But the numbers were there. The dates. The recipient accounts. The amounts that matched, almost to the dollar, the testimony their sources had provided.

Sienna spread the pages across the workbench that served as their primary editing surface and called Dani.

“Get here.”

“It’s seven-twenty in the morning and I’m in my pajamas.”

“Get here now.”

Dani arrived forty minutes later with wet hair, a coffee from the place on Hyperion, and the expression she wore when she knew that the next thing Sienna showed her was going to change the shape of the project. She looked at the documents spread across the workbench and went very still.

“Oh,” Dani said.

“Yeah.”

Dani set her coffee down gently, as though sudden movements might disturb the evidence, and leaned over the pages. Her dark eyes moved across the numbers with the quick, systematic attention of someone who had spent years learning to read financial data the way other people read novels.

“These are disbursement records. Internal ones. From inside Howarth Media.” Dani’s voice had dropped to the register she used when she was processing a discovery and didn’t want her excitement to outpace her analysis.

She picked up one of the pages and held it at an angle, reading the fine print at the bottom.
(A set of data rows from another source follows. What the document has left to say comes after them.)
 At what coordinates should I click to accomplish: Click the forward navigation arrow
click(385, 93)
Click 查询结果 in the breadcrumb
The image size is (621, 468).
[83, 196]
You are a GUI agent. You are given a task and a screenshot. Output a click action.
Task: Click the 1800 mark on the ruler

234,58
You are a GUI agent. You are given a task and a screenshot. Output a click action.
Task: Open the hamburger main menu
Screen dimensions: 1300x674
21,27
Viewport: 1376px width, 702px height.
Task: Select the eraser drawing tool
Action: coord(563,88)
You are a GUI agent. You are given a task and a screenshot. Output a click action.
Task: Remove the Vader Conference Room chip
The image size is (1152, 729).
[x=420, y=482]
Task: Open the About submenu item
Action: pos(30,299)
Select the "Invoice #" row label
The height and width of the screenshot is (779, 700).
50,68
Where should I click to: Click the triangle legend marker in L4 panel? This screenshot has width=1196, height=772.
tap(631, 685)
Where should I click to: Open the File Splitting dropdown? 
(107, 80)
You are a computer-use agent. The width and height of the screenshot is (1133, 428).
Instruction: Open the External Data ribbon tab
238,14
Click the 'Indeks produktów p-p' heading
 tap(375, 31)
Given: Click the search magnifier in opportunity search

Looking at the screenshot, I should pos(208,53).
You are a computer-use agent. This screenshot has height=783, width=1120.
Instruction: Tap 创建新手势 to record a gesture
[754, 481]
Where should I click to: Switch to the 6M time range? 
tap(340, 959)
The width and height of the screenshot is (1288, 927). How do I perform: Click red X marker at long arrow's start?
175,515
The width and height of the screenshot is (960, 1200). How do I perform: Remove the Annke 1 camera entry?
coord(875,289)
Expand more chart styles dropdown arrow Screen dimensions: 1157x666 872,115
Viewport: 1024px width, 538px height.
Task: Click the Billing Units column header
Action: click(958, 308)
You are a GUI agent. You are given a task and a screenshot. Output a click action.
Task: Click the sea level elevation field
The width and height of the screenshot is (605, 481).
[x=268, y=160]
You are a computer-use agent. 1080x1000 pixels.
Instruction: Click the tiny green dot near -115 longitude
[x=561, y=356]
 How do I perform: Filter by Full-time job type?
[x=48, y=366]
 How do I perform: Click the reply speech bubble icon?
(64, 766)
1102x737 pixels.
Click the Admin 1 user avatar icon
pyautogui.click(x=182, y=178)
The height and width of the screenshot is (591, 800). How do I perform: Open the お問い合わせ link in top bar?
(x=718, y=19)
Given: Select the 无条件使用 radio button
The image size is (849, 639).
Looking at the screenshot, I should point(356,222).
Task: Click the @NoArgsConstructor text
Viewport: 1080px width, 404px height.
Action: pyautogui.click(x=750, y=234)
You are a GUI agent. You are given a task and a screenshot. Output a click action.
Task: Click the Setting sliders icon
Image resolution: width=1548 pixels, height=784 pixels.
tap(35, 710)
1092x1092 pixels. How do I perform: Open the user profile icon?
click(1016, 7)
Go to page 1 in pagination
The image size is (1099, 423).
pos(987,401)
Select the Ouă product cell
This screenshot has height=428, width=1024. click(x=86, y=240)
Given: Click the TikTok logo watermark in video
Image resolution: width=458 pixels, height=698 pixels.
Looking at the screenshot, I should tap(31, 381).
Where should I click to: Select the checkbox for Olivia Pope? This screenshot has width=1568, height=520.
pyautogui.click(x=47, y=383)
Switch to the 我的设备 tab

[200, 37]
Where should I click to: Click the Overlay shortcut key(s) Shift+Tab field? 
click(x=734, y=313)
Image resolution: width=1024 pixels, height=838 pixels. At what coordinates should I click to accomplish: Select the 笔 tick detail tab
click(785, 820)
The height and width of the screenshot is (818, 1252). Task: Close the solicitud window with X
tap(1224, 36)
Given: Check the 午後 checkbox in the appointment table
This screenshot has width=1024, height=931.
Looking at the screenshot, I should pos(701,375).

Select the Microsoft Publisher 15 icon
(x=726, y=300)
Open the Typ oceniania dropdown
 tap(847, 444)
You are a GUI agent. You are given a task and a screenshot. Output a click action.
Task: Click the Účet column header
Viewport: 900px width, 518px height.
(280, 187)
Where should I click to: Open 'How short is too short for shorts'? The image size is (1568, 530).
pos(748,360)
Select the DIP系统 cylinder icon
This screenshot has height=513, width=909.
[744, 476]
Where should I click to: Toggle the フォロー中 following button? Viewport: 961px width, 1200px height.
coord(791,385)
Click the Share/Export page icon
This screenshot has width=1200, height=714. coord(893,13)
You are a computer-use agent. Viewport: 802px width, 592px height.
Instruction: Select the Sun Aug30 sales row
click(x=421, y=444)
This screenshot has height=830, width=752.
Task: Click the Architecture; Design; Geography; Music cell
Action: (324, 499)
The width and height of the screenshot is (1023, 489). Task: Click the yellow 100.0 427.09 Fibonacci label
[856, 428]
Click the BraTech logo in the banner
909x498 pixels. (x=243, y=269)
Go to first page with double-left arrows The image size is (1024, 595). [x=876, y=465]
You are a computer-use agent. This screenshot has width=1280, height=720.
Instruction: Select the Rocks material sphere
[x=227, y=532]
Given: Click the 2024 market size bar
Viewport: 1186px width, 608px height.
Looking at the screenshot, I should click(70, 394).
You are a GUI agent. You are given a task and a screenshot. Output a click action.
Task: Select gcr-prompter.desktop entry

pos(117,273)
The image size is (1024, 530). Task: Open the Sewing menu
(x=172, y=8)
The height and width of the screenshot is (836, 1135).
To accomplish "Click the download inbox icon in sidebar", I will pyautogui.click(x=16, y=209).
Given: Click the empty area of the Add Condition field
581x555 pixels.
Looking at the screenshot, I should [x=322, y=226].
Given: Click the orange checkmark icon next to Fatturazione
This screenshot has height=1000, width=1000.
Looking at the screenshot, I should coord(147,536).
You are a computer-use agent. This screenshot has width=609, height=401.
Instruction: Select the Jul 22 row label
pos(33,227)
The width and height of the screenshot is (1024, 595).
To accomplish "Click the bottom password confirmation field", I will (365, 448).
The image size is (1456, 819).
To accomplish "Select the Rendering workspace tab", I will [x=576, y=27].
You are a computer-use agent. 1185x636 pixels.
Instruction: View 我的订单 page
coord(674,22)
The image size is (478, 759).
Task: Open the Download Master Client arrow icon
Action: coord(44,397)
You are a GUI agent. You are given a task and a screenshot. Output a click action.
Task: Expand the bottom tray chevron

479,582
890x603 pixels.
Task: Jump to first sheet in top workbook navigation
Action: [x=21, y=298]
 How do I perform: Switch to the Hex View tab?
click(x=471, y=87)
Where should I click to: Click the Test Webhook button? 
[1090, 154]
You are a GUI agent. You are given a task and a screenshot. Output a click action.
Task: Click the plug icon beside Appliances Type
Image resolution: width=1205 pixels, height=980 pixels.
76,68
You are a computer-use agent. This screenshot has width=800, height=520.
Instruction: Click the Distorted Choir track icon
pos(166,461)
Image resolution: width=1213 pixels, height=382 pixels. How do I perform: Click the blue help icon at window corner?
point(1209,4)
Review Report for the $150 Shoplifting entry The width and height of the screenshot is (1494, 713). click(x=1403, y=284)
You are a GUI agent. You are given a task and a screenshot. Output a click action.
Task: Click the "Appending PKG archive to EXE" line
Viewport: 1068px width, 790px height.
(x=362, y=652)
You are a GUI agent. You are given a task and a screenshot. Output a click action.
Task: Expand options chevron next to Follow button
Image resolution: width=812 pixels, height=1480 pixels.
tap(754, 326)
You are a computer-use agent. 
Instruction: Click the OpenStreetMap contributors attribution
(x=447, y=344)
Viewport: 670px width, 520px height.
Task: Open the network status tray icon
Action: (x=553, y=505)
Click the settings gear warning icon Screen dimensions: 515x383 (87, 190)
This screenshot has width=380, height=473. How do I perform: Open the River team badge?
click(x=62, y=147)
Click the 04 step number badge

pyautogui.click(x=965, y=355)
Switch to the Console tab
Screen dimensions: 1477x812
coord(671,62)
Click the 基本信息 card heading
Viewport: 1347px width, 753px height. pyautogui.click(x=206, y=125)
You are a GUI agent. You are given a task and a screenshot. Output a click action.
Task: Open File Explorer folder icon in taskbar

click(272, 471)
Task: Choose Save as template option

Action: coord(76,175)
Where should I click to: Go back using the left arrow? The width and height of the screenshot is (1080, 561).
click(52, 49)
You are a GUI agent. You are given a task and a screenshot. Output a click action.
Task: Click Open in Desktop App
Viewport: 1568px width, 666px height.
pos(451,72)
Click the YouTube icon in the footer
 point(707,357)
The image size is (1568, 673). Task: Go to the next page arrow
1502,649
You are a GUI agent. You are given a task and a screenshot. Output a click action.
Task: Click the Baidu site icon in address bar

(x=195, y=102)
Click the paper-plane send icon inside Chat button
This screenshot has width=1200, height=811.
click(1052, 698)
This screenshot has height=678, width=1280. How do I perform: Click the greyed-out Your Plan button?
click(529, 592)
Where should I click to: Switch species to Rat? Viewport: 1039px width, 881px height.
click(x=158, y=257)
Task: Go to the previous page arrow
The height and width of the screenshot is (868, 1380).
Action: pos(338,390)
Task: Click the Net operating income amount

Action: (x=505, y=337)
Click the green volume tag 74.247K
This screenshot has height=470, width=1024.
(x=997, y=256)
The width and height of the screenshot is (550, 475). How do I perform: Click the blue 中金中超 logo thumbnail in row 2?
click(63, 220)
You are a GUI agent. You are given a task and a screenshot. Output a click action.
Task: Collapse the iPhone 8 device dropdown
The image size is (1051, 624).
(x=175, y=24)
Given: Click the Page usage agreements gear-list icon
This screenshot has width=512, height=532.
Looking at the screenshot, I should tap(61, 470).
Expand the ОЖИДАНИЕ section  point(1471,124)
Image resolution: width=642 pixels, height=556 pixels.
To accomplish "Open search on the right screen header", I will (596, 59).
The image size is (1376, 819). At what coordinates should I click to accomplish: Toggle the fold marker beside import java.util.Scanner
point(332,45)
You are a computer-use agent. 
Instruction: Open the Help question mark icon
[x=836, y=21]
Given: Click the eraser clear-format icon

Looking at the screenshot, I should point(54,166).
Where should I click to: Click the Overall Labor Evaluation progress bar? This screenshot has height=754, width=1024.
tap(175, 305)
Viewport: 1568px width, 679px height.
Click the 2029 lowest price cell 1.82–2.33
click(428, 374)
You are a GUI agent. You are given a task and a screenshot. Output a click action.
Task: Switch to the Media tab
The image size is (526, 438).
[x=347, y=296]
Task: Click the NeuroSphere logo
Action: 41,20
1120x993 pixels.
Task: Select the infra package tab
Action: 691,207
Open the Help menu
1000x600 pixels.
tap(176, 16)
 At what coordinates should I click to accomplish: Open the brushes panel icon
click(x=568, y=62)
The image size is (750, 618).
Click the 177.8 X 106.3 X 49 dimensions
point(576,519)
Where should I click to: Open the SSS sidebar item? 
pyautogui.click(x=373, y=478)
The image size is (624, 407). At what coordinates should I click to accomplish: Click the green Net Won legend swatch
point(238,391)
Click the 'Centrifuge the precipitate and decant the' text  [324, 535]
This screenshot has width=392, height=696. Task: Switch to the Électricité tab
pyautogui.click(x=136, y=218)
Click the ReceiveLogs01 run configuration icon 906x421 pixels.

“Authorization signatures on every transfer. Account numbers for the recipient entities. And look: the disbursement codes match a pattern. Every payment to the awards committee contacts was coded as production consulting, and every payment to the journalists was coded as market research.” She shook her head.

“Someone in that accounting department had a dark sense of humor.”

“Or they were documenting it deliberately. Our first source said Burty kept meticulous records because he was more afraid of his own people stealing from him than he was of investigators.”

“Which means the paper trail exists by design.” Dani set the page down. “This links Burty to every transaction. Not through inference, not through testimony. Through his own company’s records. His own system.”

Dani looked up. Her face was serious, and beneath the seriousness was an expression Sienna recognized from every major break they’d ever had together; the blend of exhilaration and fear that came from holding evidence powerful enough to change things and knowing that the power cut in both directions.

“Sienna, we need to be very careful with this.” Dani straightened and crossed her arms, the coffee forgotten on the workbench.

“If Burty finds out we have internal documents, he’ll move to suppress them before we can publish.

He’ll claim they’re stolen property, privileged, obtained through breach of fiduciary duty.

His lawyers will file injunctions in every jurisdiction they can reach. ”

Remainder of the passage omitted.